USB Keys and Cisco VPN Concentrator / Cisco VPN Client ?

USB Keys and Cisco VPN Concentrator / Cisco VPN Client ?

Post by TechGu » Sat, 22 Oct 2005 02:03:31

I am aware of various USB type keys that work in conjunction with the
Cisco VPN client and the Cisco VPN concentrator for added security.

The two that come to mind are:

Aladdin eToken

Can anyone think of and recommend any others ? Looking to evaluate
various ones out there.

Anyone know of anything along these lines but that also contain the
Cisco VPN client? The idea being user has a USB key, that they can
plug into any internet accessible windows pc, and launch the client
from the key rather then having to install and setup the Cisco VPN
client. Just trying to get a better feel of what is out there.

Thanks in advance for any suggestions or comments?

USB Keys and Cisco VPN Concentrator / Cisco VPN Client ?

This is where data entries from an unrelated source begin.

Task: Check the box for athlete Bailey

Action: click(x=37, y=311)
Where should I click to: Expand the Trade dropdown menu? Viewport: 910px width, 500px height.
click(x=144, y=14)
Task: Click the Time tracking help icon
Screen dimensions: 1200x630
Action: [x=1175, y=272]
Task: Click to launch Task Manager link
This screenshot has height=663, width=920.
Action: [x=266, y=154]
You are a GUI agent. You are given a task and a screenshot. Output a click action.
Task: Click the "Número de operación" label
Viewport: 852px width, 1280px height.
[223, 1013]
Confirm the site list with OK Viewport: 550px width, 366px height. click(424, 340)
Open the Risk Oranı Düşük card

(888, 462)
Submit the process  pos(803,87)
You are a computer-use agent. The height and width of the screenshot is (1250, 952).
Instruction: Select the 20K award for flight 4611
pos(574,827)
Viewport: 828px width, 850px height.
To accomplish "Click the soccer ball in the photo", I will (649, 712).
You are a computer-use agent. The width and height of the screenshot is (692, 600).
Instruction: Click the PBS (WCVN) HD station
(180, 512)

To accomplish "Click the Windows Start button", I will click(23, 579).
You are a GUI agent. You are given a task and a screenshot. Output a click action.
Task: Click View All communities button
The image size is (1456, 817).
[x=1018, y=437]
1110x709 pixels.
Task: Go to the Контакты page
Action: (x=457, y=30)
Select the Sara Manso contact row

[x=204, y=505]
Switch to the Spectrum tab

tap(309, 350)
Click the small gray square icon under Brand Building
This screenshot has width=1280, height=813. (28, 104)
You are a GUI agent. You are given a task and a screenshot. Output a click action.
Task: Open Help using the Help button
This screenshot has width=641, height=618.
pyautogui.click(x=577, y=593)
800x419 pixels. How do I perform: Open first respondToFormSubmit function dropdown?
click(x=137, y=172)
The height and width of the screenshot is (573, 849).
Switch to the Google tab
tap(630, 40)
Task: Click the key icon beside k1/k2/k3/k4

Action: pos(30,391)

Post by Martin Bil » Sat, 22 Oct 2005 04:27:26

You will need admin-rights or rights to install sw, inorder to do what you
This is also true if you consider WebVPN/SSL VPN/SecureDesktop features of
the VPN3000's

An other setup is to use Citrix Metaframe/SecureGateway and/or have the
VPN3000 Frontend this.

I do not know of any other OTP tokens, and OTP is what you want thats for

Martin Bilgrav


USB Keys and Cisco VPN Concentrator / Cisco VPN Client ?

Post by owen.nic » Wed, 26 Oct 2005 00:40:07


You can run the WiKID token on any USB device. Since the WiKID client
uses asymmetric cryptography instead of a shared secret, there is no
need to assign a particular token to each user. The keys are generated
on the device and a key pair swap is performed as part of the
registration process which can be automated using AD credentials on
your LAN with the ASP scripts we provide.

So you could put the Cisco VPN client and the WiKID token onto a USB
drive and hand them out like candy. Then direct the users to the ASP
scripts on your LAN and have them set up their tokens.

I like the idea of having the token and the VPN client on the same USB
token. I wonder if there are security risks though of allowing the
users to use any windows pc. They could plug into a malicious machine.
BTW, with the WiKID J2SE client, you can use Mac and Linux too and each
user could have more than one token.